しかし、それでも三島由紀夫の原作と比べてしまうと、仕方がないけれどやはり及ばない。この点は最初から多めに見ているつもりだが、あえてここで記してみる。まず、映像は美しいが、どうも官能性が足りない。雪見をしながらのキスシーンは僕が小説『春の雪』の中で一番美しいと思っている部分だが、三島の息づかいすら感じさせる繊細かつ美しい文章表現を考えると、やはり物足りなさが残る。
あとは、恋愛部分に絞ったのは良いのだが、最後に首を捻らざるを得ないこじつけをしたのはいただけない。

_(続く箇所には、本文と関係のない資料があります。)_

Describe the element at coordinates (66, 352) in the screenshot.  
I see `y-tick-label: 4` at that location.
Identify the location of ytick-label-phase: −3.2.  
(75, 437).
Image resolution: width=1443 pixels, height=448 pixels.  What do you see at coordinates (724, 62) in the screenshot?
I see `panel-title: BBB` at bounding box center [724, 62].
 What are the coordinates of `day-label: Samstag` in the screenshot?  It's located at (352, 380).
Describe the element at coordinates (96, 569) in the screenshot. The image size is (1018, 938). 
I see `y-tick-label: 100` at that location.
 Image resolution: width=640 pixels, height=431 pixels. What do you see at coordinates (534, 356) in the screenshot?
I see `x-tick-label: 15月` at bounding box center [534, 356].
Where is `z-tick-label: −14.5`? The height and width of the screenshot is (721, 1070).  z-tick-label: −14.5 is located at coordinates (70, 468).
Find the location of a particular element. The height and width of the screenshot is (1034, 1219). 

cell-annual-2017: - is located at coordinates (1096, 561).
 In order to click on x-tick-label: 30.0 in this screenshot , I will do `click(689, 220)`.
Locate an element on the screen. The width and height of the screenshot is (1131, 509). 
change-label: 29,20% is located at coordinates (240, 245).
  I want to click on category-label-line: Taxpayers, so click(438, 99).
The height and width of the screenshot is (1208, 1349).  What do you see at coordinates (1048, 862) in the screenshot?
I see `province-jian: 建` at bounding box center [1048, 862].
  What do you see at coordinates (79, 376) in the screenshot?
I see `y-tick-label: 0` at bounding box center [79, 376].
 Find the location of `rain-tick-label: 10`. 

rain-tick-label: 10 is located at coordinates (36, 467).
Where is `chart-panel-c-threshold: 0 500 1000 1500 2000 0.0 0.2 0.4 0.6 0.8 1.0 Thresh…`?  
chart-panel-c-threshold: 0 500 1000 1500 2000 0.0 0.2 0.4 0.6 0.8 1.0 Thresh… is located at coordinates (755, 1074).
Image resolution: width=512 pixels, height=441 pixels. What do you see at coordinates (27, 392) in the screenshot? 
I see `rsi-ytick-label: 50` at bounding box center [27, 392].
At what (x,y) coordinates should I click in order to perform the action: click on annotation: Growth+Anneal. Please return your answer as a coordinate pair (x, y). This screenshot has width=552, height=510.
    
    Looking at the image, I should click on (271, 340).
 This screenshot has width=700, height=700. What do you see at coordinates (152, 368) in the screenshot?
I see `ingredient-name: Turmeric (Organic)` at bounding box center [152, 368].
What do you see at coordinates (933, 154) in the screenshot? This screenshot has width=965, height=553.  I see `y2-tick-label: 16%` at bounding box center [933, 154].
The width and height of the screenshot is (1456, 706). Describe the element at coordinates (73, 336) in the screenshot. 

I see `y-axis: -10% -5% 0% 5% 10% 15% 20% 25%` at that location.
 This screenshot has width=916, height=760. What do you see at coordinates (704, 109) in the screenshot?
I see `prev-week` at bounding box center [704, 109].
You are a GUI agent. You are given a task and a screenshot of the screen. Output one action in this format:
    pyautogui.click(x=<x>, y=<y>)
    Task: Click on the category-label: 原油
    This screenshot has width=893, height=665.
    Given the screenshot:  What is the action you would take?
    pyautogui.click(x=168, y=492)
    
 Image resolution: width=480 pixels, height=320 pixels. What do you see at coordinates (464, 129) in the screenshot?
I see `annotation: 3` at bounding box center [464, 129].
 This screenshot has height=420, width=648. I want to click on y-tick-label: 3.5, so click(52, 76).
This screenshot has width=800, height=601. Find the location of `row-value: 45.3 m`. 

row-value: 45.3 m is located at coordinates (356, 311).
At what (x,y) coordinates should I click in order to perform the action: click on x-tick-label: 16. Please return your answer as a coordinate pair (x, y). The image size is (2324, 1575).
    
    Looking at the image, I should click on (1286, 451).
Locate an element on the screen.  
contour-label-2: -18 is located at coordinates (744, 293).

輪廻転生をきちんと残すのは良いが、それを転生による永遠の愛につなげては、『豊饒の海』全体を考えるとさすがにまずい。「また会うぜ、滝の下で…」という清顕の言葉でそのまま幕を引けばよかったのに…。誰に会うか、という点は観客の空想に委ねればよかったのではないか。
…と不平もあるが、三島の傑作を今、映像化してくれ、さらに美しい映画が完成したことを僕はすごく評価しています。たぶんないだろうが、『豊饒の海』4部作をすべて映画化してくれたら面白いな、とも感じた。